Of all the uses for a credit card, funding cosmetic surgery might seem out of left field. But the fact of the matter is millions of people go under the knife each year, and they need a way to pay. According to the American Society of Plastic Surgeons (ASPS), 13.1 million cosmetic procedures were performed in the U.S. during 2010, totaling about $10.1 billion in costs. Since most insurance companies do not cover cosmetic surgery, the brunt of this expense is placed on the patients themselves. Cosmetic surgery need not have a long-lasting detrimental impact on your finances though. Waiting until you have the cash to pay for your procedure is obviously your best option, but consumer impatience often results in people incurring significant debt in the form of medical loans. In light of this fact and the current low interest rate environment, an interesting payment alternative is a 0% APR credit card.
A 0% credit card can be used to alleviate the financial burden of cosmetic surgery in two distinct ways: paying for the procedure from the outset or transferring the remaining balance of a medical loan post-operation. The average surgeon’s fees for the top 5 cosmetic surgery procedures in 2010—$3,700, according to the ASPS—provides a good starting point for comparison of the real-dollar savings these options can provide relative to a medical loan.

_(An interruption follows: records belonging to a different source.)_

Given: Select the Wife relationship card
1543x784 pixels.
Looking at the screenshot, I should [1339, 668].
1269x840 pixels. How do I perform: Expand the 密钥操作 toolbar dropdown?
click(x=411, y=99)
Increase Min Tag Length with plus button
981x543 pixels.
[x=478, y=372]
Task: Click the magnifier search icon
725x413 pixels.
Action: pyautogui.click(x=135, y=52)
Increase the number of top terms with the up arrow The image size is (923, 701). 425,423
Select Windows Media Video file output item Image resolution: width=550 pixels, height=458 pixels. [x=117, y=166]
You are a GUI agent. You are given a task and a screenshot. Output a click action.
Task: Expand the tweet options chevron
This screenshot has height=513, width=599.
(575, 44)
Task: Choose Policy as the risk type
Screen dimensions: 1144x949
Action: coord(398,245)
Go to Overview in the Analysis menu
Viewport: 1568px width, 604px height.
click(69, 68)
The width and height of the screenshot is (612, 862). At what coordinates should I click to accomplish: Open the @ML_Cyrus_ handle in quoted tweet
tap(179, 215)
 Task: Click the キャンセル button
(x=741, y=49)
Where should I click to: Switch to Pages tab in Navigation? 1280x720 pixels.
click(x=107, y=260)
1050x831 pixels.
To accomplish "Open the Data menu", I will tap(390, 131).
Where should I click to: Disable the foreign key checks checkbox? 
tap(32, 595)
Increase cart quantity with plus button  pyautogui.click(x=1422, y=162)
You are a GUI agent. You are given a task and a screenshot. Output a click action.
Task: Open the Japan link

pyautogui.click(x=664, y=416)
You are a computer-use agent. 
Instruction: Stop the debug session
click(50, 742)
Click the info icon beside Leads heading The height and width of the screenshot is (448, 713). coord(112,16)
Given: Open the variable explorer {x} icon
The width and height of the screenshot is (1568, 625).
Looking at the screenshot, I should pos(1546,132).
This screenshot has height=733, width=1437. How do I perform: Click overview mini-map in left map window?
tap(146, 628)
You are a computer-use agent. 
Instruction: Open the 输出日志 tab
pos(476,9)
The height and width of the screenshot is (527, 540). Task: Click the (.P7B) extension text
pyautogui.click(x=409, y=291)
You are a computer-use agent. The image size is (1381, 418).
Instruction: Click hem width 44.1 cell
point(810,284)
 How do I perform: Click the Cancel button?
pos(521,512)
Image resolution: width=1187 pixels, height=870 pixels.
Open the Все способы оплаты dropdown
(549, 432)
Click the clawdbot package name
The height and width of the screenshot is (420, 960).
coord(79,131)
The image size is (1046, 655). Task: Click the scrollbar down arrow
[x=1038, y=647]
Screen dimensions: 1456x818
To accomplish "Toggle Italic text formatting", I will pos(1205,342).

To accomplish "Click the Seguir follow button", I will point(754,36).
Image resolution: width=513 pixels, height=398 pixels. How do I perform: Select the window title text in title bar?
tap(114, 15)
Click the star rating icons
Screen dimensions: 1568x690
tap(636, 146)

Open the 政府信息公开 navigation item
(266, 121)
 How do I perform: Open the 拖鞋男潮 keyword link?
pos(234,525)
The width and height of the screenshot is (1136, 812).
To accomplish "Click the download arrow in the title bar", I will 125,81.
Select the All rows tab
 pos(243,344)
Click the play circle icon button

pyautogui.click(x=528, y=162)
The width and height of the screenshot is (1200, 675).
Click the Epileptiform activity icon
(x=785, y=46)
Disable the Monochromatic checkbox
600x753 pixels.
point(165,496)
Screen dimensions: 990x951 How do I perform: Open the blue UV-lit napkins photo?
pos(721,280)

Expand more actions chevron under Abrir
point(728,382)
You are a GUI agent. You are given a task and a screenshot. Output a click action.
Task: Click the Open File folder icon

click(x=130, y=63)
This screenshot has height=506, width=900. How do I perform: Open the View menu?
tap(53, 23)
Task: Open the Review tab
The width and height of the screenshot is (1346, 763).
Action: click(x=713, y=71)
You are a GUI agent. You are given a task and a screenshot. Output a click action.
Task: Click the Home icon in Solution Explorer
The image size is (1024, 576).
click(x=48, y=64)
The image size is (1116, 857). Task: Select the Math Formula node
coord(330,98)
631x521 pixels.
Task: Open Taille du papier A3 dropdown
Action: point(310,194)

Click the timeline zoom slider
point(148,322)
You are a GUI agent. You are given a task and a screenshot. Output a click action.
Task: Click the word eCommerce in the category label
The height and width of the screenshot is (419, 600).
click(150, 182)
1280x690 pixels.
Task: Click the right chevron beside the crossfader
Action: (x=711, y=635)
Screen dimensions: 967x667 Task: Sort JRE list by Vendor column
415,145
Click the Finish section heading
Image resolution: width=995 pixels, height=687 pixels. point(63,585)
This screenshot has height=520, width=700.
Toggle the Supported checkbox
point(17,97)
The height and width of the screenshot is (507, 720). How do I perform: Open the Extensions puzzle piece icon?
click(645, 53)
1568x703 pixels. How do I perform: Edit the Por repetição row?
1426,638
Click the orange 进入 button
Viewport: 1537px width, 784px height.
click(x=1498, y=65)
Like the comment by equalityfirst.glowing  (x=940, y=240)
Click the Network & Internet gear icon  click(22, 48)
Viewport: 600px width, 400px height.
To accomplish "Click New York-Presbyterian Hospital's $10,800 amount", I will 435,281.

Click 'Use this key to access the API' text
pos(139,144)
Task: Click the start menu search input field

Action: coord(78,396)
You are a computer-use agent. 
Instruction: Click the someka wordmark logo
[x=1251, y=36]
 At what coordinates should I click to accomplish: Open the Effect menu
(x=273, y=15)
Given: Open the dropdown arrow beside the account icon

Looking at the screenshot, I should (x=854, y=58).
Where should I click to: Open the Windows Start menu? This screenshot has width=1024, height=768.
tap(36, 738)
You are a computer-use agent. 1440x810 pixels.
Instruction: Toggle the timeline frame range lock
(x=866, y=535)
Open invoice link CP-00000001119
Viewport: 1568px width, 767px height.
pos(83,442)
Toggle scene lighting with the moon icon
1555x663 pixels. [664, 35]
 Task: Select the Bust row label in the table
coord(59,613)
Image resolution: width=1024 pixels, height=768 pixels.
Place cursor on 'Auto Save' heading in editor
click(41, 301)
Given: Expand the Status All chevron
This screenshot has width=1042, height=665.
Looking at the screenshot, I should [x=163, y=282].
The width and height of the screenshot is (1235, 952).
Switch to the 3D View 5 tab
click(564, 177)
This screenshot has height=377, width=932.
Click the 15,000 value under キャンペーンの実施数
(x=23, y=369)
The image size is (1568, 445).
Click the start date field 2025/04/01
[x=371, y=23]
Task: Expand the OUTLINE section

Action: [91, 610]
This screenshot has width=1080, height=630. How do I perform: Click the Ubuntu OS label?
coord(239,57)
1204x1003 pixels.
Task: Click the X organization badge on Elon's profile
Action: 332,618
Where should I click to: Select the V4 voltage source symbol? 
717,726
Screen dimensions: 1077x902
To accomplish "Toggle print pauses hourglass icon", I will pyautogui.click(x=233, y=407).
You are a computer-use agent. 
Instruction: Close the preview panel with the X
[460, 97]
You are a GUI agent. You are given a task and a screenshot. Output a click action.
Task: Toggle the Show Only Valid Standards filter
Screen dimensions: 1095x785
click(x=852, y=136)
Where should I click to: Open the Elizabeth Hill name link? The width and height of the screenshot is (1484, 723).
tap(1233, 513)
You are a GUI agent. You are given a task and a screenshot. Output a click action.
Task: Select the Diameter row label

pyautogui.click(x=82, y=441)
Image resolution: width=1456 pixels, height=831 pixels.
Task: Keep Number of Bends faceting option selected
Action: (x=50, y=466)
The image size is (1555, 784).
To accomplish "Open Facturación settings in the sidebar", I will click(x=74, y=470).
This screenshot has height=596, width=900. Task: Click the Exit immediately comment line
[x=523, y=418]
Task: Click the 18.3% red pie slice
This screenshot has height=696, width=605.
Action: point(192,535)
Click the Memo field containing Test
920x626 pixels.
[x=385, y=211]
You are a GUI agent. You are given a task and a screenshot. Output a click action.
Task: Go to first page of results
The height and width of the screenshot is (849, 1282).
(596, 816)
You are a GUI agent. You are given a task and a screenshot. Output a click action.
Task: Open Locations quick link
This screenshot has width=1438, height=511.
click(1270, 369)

With this in mind, let’s consider how a 0% APR credit card like the Citi Platinum Select MasterCard, which has 0% on purchases for 21 months, would benefit a patient. After paying for a procedure with such a card, you have 21 months to pay off your balance before being assessed interest. Therefore, in order to reach zero balance by the end of the 0% introductory period and avoid interest, you would need to make monthly payments of about $129. On the other hand, imagine you paid with your standard credit card, which is likely to have a regular rate of 12% or higher. It would therefore take monthly payments of at least $144 to reach zero balance in 21 months, meaning your procedure would cost you at least $315 more.
Similar savings can be extracted by transferring the balance of a medical loan—for which interest rates typically range from 5.9% to 22.99%—to the aforementioned credit card, which gives you 21 months to pay down your balance interest free. The key here is to pay down the balance completely before the 0% introductory rate concludes and an interest rate ranging from 11.99% to 20.99% kicks in. A credit card payoff calculator is a great tool for determining the monthly payments necessary to become debt free before the intro rate concludes.
Ultimately, there is no escaping the fact that cosmetic surgery is expensive. And since most insurance policies do not cover it, finding a payment method that helps minimize the cost of a procedure is advisable. A credit card can be that payment method. So when you’re thinking plastic surgery, think plastic payment. Both your body and your wallet will be happy you did.